Die Brüder um sie herum erstarrten, und Darius senkte seine Stimme, obwohl alle Anwesenden jedes Wort hören würden. » Überlass mir den Jungen, und ich werde ihn vor Morgengrauen wieder heil zurückbringen.«
Hharm knurrte. Er klang wie ein Wolf, der frisches Blut gerochen hatte. » Das werde ich selbst tun, Bruder.«
Darius beugte sich noch näher zu ihm. » Wenn du ihn in den Kampf mitnimmst und er stirbt, wird diese Schande deinen Stammbaum für immer beflecken.« In Wahrheit war es jedoch fraglich, ob sich Hharms Gewissen überhaupt melden würde, wenn das geschah. » Überlass ihn mir, und dir bleibt diese Bürde erspart.«
» Ich konnte dich noch nie leiden, Darius.«
» Aber damals im Kriegerlager warst du nur zu gerne bereit, die von mir Besiegten für mich zu bestrafen.« Darius bleckte die Fänge. » Wenn ich bedenke, wie sehr du das damals genossen hast, solltest du mich eigentlich mehr schätzen. Und bedenke: Wenn du mir nicht gestattest, den Jungen unter meine Fittiche zu nehmen, werde ich dich hier und jetzt zu Boden werfen und verprügeln, bis du nachgibst.«
Hharm brach den Augenkontakt ab und starrte über Darius’ Schulter, als die Vergangenheit ihn in ihren Bann zog. Darius wusste genau, was sich vor Hharms innerem Auge abspielte. Es war die Nacht, als Darius im Kriegerlager gegen ihn gewonnen hatte, und als Darius sich weigerte, den Besiegten zu bestrafen, hatte Bloodletter es selbst getan. Brutal war ein zu schwaches Wort, um die Bestrafung zu beschreiben, und obwohl Darius sich ungern daran erinnerte, war die Sicherheit des Jungen es durchaus wert. Schließlich heiligte der Zweck die Mittel.

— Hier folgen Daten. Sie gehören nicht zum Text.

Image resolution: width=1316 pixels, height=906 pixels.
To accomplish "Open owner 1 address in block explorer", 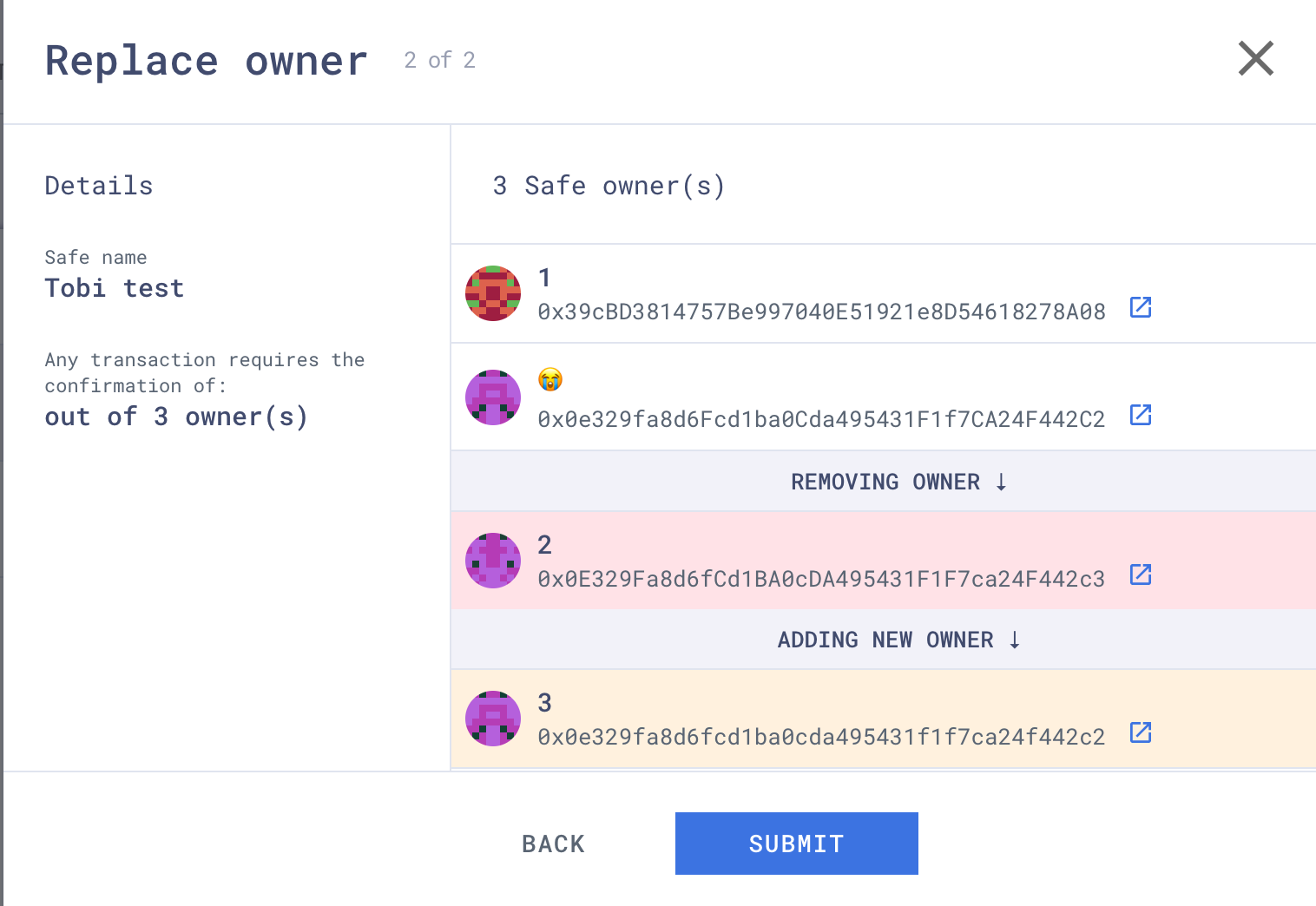I will pyautogui.click(x=1141, y=307).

Hharm wusste, wer einen Faustkampf zwischen ihnen gewinnen würde.
» Nimm ihn«, sagte Hharm, » und mach mit ihm, was du willst. Hiermit sage ich mich von meinem Sohn los.«
Dann drehte er sich auf dem Absatz um und ging hinaus …

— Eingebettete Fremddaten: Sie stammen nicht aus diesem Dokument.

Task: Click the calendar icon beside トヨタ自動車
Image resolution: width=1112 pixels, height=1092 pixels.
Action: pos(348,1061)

Und nahm die ganze Luft aus der Höhle mit sich.
Die Krieger beobachteten seinen Abgang, und ihr Schweigen wirkte lauter als der Schlachtruf zuvor. Das Verstoßen eines Kindes widersprach sämtlichen Prinzipien ihres Volkes und bedeutete den Ruin – genau wie Tageslicht bei einem Mahl im Kreise der Familie.
Darius ging hinüber zu dem jungen Mann. Dieses Gesicht … Gütige Jungfrau der Schrift! Das erstarrte, graue Gesicht des Jungen wirkte nicht traurig. Oder untröstlich. Oder etwa beschämt.

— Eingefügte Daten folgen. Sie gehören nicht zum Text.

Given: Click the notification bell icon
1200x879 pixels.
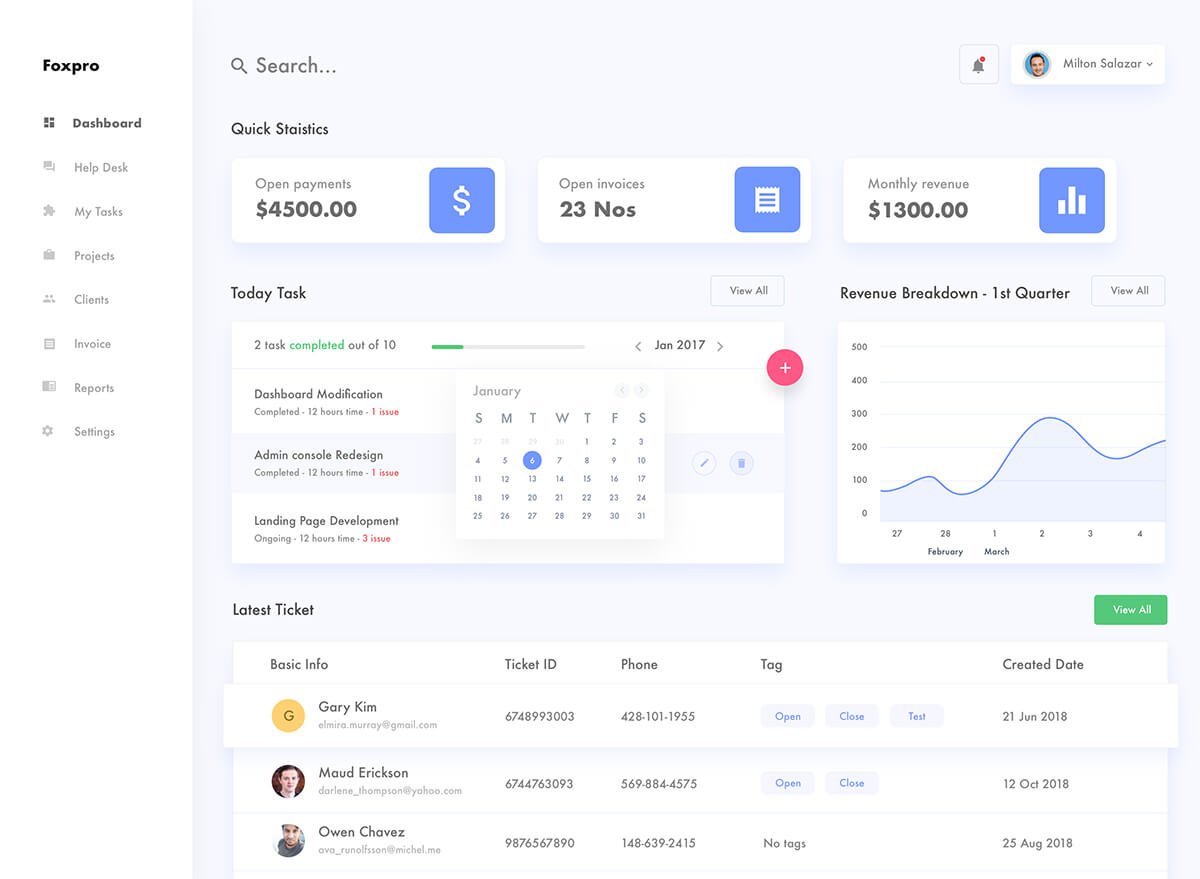Looking at the screenshot, I should pyautogui.click(x=978, y=65).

Seine Gesichtszüge wirkten wahrhaftig wie eine Totenmaske.
Darius streckte ihm die Hand entgegen und sagte: » Sei gegrüßt, mein Sohn. Ich bin Darius, und ich werde künftig dein Whard sein.«
Der Junge blinzelte einmal.
» Komm, mein Sohn. Wir werden uns sofort zu den Klippen aufmachen.«
Plötzlich wurde Darius von einem scharfen Blick getroffen. Der Junge suchte offenbar nach Anzeichen von Pflichtgefühl und Mitleid.